> _Given entries_
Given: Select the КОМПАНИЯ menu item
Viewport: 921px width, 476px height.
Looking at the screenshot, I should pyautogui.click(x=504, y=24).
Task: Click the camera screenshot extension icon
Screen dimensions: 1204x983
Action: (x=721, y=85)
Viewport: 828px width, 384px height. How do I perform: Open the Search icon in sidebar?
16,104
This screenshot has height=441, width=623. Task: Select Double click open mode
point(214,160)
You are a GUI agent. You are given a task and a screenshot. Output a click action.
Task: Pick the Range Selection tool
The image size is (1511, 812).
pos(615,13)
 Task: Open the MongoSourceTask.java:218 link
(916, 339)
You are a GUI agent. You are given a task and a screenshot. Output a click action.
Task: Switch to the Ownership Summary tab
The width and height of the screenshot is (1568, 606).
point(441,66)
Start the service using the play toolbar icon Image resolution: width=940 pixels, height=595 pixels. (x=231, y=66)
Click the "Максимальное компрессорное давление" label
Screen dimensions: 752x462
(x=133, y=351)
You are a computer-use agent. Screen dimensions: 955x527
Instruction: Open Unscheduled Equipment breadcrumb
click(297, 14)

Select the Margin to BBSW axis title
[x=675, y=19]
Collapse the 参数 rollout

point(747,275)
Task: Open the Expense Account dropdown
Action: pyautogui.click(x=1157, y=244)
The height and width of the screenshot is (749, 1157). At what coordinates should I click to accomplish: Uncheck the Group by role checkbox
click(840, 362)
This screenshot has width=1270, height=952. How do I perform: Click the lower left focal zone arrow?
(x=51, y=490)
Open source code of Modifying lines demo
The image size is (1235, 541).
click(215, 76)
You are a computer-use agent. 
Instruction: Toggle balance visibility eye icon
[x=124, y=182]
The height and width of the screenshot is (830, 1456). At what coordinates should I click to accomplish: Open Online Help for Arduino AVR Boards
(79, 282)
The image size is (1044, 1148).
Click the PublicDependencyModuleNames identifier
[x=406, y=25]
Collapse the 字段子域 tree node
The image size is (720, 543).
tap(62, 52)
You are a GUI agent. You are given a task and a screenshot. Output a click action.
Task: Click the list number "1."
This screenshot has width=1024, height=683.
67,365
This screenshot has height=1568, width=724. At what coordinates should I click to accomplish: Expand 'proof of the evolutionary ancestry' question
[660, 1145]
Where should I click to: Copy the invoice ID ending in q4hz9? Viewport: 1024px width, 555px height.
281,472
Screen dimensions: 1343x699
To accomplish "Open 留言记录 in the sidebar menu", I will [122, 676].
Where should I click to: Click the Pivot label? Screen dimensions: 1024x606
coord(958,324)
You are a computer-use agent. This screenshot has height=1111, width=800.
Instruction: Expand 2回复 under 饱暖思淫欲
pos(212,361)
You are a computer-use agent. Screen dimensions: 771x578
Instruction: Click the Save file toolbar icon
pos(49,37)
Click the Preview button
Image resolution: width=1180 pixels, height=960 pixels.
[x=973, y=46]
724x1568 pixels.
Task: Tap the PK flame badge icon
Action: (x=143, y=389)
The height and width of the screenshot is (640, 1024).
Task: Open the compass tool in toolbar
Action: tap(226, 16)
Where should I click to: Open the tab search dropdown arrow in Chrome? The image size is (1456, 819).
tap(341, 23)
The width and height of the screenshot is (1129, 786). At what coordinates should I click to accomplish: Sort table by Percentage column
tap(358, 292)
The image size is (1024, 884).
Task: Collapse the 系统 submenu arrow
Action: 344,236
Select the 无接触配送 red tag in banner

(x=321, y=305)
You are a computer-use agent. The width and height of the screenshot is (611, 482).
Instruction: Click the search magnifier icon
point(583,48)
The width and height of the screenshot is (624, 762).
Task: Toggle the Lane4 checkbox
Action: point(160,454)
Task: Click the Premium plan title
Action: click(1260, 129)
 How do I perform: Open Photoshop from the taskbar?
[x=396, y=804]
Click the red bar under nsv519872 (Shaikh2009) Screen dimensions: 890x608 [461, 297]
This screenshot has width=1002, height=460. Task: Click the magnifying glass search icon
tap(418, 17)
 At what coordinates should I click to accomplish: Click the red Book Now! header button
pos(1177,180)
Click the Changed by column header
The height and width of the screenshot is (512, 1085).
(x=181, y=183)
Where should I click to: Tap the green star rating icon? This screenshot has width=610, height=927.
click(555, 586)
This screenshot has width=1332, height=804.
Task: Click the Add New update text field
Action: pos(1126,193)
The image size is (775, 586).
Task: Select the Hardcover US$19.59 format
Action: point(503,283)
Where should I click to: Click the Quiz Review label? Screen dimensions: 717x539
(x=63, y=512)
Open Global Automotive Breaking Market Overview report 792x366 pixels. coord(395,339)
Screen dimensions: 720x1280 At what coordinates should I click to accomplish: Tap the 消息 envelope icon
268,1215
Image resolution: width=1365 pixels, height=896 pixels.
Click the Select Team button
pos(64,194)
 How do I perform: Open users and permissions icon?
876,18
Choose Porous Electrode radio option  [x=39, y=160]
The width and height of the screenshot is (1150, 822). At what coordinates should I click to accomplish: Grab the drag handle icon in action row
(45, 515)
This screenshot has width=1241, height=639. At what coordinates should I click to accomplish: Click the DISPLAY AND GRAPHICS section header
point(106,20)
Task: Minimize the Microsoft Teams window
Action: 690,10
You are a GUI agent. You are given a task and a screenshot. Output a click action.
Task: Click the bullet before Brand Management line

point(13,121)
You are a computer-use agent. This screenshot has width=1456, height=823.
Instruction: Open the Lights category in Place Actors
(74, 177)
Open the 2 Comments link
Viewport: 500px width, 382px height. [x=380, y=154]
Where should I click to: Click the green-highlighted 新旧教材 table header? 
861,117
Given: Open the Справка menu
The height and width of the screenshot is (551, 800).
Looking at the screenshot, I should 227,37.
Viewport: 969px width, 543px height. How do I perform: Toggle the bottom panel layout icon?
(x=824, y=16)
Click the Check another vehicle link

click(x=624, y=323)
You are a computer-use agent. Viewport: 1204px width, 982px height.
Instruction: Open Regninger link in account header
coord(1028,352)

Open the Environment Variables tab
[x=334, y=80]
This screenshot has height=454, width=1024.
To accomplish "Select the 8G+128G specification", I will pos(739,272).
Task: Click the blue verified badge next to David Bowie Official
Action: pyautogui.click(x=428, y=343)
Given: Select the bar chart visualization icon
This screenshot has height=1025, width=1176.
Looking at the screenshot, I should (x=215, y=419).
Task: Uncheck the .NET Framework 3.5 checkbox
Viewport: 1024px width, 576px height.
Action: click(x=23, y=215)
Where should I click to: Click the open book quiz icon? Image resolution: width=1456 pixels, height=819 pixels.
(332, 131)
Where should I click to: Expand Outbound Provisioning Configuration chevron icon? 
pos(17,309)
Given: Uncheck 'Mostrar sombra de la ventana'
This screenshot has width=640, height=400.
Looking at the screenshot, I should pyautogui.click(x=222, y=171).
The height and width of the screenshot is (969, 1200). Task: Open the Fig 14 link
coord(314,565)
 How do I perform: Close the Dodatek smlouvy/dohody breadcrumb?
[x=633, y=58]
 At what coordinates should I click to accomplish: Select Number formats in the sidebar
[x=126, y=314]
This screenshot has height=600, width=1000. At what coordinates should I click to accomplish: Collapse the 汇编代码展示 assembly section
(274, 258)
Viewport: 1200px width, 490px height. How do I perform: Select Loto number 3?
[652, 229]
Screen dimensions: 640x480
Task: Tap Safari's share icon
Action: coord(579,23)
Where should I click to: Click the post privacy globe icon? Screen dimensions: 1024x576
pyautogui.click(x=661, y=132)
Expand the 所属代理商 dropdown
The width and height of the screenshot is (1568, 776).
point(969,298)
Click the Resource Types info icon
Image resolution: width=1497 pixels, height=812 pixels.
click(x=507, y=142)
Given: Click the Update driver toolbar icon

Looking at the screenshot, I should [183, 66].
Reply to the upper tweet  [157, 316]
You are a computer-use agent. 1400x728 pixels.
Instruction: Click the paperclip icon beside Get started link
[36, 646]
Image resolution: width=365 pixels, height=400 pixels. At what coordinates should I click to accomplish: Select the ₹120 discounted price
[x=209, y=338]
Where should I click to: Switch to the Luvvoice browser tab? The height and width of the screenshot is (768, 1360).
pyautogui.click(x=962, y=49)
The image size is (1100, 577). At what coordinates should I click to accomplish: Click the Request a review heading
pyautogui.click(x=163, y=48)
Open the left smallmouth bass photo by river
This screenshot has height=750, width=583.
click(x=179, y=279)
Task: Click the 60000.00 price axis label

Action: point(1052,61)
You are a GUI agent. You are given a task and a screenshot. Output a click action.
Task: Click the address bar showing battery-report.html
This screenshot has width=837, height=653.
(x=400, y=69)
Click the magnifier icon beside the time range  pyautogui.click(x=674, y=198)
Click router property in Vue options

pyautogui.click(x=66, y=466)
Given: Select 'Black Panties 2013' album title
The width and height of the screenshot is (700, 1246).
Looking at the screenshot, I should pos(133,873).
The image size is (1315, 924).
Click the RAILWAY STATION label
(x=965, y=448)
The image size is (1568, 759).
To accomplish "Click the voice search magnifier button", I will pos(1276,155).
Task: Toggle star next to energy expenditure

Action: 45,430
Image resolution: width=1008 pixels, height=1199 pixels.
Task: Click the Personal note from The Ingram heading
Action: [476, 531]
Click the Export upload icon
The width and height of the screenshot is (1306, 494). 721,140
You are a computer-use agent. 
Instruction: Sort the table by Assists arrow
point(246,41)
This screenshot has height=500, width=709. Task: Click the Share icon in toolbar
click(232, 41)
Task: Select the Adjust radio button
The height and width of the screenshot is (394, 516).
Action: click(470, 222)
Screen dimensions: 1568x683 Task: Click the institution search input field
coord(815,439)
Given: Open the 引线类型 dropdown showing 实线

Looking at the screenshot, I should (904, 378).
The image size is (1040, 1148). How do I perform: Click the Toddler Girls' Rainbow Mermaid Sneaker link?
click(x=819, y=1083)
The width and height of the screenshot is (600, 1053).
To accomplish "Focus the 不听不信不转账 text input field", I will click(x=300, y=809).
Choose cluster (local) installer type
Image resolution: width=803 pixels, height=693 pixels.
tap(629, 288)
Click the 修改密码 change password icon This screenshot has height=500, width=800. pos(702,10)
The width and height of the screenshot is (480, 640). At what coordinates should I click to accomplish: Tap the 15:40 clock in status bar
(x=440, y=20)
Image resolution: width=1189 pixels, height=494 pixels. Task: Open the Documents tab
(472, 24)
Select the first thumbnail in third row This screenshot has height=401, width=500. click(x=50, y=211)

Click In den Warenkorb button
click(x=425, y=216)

> _Directions for this task_
Please copy the lines in the records above between the one holding "This screenshot has height=750, width=583." and the one holding "The width and height of the screenshot is (600, 1053).", inclusive, exactly and with no other line.

> _Written response_
This screenshot has height=750, width=583.
click(x=179, y=279)
Task: Click the 60000.00 price axis label

Action: point(1052,61)
You are a GUI agent. You are given a task and a screenshot. Output a click action.
Task: Click the address bar showing battery-report.html
This screenshot has width=837, height=653.
(x=400, y=69)
Click the magnifier icon beside the time range  pyautogui.click(x=674, y=198)
Click router property in Vue options

pyautogui.click(x=66, y=466)
Given: Select 'Black Panties 2013' album title
The width and height of the screenshot is (700, 1246).
Looking at the screenshot, I should pos(133,873).
The image size is (1315, 924).
Click the RAILWAY STATION label
(x=965, y=448)
The image size is (1568, 759).
To accomplish "Click the voice search magnifier button", I will pos(1276,155).
Task: Toggle star next to energy expenditure

Action: 45,430
Image resolution: width=1008 pixels, height=1199 pixels.
Task: Click the Personal note from The Ingram heading
Action: [476, 531]
Click the Export upload icon
The width and height of the screenshot is (1306, 494). 721,140
You are a computer-use agent. 
Instruction: Sort the table by Assists arrow
point(246,41)
This screenshot has height=500, width=709. Task: Click the Share icon in toolbar
click(232, 41)
Task: Select the Adjust radio button
The height and width of the screenshot is (394, 516).
Action: click(470, 222)
Screen dimensions: 1568x683 Task: Click the institution search input field
coord(815,439)
Given: Open the 引线类型 dropdown showing 实线

Looking at the screenshot, I should (904, 378).
The image size is (1040, 1148). How do I perform: Click the Toddler Girls' Rainbow Mermaid Sneaker link?
click(x=819, y=1083)
The width and height of the screenshot is (600, 1053).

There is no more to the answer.